Communication to Kafka can optionally be authenticated using Kerberos and can use SSL/TLS to encrypt the Kafka datastream, if desired.
Kafka Overview and Roles
The Databridge Client for Kafka utilizes an open source tool that provides real-time messaging and data processing. The Databridge Client for Kafka acts as a producer, which publishes and feeds data to the brokers to export data to the configured consumers. The specific roles within the Kafka workflow are outlined below.
Brokers
Brokers are servers that provide the means to communicate to Kafka. Brokers manage connections to producers, consumers, topics, and replicas. A broker may be standalone or may consist of a small or large cluster of servers to form a Kafka Cluster.
The brokers that the Databridge Client for Kafka will attempt to use are specified in the client configuration file. The broker(s) identified in the configuration file are considered to be "bootstrap brokers", which are used for establishing the initial connection with Kafka while also obtaining information for the cluster. The full list of participating brokers will be obtained from the broker(s) configured.
Clusters
A Kafka cluster is a group of brokers that have been configured into an identified cluster. Brokers are grouped into clusters through a configuration file as brokers cannot be clustered without being managed.
Consumers
Consumers pull/subscribe to data in Kafka topics through brokers distribution of partitions to a consumer or a group of consumers.
Producers
The Databridge Client for Kafka acts as a producer, which "push/publish" data to brokers in the form of topics that gets exported to the configured consumers.
Topics
Topics store messages (data) that are grouped together by category.
Additionally, each topic consists of one or more partitions. When the Databridge Client for Kafka produces a message for a topic, the partition used for a particular message is based on an internal DMSII value that is unique to the DMSII record. Thus a given DMSII record will always be sent to the same partition within a topic.

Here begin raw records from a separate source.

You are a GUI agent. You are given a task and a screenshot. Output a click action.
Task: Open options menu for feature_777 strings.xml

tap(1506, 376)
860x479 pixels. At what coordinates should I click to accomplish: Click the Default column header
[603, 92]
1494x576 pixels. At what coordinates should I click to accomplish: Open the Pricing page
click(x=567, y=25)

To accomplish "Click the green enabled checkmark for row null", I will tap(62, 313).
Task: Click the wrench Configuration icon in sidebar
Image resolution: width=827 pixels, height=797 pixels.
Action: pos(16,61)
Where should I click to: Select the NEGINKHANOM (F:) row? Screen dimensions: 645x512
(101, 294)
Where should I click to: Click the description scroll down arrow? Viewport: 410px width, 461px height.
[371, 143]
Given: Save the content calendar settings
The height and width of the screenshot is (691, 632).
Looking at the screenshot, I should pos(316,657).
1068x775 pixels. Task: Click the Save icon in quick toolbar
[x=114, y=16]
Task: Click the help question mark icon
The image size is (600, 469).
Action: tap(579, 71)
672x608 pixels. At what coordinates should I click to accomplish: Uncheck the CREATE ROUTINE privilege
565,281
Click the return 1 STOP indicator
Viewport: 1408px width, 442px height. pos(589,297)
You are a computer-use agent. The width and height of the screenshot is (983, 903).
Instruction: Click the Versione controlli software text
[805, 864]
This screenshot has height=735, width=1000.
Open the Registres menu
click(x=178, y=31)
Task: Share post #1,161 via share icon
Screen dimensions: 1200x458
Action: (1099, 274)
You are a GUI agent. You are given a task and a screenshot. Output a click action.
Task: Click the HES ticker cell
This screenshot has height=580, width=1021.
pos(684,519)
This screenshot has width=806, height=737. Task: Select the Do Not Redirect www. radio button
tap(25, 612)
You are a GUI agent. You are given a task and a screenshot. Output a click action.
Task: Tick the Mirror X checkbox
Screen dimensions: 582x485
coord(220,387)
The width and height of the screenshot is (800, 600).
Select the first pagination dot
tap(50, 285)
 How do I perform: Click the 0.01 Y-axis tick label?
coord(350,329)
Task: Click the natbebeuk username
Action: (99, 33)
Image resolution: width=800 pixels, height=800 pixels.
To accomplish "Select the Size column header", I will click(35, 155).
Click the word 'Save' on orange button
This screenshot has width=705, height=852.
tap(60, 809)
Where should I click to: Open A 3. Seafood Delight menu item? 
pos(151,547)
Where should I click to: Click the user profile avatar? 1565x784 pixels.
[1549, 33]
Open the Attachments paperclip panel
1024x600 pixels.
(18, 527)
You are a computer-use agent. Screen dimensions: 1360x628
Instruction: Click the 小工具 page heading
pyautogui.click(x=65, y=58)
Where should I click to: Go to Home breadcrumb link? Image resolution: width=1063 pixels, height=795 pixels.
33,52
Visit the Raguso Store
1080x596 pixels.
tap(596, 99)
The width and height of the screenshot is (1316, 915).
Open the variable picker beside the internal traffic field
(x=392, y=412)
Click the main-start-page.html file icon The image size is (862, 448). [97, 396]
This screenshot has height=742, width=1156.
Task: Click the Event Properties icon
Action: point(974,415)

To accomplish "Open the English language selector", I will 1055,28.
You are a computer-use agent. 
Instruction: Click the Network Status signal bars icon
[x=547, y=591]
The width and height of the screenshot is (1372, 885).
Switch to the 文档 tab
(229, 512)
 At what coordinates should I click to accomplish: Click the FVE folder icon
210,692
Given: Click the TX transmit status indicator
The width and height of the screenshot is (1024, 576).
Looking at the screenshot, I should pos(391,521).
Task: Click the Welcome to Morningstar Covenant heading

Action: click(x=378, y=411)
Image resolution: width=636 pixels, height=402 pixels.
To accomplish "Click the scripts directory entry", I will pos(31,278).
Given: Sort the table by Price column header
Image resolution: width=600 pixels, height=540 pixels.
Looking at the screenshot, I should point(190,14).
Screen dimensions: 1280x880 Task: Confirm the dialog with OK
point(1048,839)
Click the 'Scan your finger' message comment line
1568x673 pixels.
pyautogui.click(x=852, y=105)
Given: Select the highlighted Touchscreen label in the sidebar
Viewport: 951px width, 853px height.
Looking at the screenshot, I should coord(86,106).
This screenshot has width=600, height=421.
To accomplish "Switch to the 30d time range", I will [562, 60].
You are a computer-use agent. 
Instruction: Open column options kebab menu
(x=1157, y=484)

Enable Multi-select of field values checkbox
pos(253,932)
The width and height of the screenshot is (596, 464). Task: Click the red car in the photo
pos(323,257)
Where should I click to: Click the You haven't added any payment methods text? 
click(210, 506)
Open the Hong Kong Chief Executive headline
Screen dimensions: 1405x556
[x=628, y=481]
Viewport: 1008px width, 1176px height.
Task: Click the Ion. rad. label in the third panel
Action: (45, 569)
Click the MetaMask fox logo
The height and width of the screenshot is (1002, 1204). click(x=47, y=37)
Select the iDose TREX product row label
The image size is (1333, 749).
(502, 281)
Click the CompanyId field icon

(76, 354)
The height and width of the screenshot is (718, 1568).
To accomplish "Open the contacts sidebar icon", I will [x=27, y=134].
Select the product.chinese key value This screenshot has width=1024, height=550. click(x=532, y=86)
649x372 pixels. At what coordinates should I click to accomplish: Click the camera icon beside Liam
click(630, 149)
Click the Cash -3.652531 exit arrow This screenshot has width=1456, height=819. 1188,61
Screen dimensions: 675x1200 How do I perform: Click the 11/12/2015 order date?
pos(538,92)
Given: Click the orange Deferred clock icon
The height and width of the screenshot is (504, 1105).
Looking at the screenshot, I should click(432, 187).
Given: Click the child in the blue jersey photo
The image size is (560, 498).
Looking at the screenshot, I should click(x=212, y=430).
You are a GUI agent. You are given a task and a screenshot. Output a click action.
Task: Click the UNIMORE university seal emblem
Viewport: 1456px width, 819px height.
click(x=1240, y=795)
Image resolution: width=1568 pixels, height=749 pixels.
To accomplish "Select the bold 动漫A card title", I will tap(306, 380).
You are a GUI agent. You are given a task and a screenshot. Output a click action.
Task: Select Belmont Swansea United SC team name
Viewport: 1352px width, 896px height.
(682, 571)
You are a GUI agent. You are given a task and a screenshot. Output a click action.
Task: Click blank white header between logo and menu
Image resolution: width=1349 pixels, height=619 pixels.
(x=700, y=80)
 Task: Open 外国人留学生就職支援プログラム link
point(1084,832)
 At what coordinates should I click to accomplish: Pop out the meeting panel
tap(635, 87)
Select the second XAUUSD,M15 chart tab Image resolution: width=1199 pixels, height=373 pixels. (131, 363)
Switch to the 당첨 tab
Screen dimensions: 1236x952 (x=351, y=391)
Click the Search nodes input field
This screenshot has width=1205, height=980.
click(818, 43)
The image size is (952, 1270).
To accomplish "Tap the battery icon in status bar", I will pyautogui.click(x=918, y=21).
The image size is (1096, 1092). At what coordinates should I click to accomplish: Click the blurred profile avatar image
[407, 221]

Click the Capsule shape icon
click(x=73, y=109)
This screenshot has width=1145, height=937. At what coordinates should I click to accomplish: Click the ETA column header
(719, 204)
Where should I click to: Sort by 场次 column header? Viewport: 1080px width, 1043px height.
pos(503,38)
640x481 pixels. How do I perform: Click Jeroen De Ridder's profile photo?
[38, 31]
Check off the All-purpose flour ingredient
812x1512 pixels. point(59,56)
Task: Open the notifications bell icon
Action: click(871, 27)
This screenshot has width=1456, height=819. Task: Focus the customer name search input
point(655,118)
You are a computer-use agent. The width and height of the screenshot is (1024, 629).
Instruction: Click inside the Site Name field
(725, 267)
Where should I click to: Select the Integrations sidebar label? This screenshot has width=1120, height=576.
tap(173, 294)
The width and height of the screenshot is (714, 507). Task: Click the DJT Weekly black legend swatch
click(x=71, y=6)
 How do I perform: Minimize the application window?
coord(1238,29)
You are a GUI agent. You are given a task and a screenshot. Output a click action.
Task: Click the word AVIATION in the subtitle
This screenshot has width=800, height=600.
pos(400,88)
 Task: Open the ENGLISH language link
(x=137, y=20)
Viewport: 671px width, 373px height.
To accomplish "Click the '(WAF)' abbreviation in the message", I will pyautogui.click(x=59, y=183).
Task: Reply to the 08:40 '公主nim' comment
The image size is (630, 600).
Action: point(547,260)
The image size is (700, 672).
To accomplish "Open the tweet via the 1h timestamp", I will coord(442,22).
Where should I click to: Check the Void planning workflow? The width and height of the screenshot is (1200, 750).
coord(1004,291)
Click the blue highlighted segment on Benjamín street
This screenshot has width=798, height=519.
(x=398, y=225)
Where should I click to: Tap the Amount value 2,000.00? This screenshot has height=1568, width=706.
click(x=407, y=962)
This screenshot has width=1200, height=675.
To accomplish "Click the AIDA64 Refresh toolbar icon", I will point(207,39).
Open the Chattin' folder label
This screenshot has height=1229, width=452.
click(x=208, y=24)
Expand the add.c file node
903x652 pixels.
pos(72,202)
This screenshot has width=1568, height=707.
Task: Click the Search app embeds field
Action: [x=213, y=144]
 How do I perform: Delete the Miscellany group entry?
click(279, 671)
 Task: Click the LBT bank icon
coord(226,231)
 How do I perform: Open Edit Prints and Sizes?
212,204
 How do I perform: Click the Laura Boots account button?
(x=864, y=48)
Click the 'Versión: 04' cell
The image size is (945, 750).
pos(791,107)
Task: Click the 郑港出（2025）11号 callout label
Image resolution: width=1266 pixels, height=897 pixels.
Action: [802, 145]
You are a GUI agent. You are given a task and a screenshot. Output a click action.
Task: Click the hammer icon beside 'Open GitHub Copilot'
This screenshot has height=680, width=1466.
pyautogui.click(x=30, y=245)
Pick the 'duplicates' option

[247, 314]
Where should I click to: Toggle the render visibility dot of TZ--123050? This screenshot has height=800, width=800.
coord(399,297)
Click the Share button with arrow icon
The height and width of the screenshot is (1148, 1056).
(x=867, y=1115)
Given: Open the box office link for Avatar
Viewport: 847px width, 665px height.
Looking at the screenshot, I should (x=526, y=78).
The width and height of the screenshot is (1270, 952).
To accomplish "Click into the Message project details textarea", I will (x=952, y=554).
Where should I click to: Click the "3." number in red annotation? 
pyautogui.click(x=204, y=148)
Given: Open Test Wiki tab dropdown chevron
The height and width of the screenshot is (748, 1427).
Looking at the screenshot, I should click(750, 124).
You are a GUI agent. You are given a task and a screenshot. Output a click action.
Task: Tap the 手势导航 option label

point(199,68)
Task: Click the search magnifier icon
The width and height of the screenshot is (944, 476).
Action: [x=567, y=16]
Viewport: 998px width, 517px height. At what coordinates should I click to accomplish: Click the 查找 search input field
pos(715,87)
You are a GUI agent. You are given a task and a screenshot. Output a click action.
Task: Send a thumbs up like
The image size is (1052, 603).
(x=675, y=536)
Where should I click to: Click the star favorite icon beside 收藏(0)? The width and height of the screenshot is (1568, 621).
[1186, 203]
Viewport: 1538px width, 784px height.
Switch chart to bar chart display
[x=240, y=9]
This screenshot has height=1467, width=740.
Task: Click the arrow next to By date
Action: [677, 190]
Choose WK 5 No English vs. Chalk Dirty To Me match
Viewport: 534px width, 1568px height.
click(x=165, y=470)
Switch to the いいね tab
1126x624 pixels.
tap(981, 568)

The client writes JSON-formatted DMSII data to one or more topics. By
default, each data set will be written to a topic that is uniquely
identified by concatenating the data source name and the data set name,
separated by an underscore (see Example 1-1). The configuration file
parameter default_topic
can be used to indicate that all data sets
will be written to a single topic (see Example 1-2). Each JSON-formatted
record contains the data source and data set name providing information
regarding the source of the DMSII data if needed. Whether or not
default_topic
is used, a topic_config.ini
file is generated in the
config
folder so each data set can be customized if so desired (see
Example 1-3).
Example 1-1
topic_config.ini with no default_topic set
; Topic configuration file for update_level 23
[topics]
backords = TESTDB_backords
employee = TESTDB_employee
customer = TESTDB_customer
orddtail = TESTDB_orddtail
products = TESTDB_products
supplier = TESTDB_supplier
orders = TESTDB_orders
Example 1-2
topic_config.ini with default_topic = “TestTopic”
; Topic configuration file for update_level 23
[topics]
backords = TestTopic
employee = TestTopic
customer = TestTopic
orddtail = TestTopic
products = TestTopic
supplier = TestTopic
orders = TestTopic
Example 1-3
topic_config.ini with default_topic = “TestTopic” and customizations to ‘employee’ and ‘supplier’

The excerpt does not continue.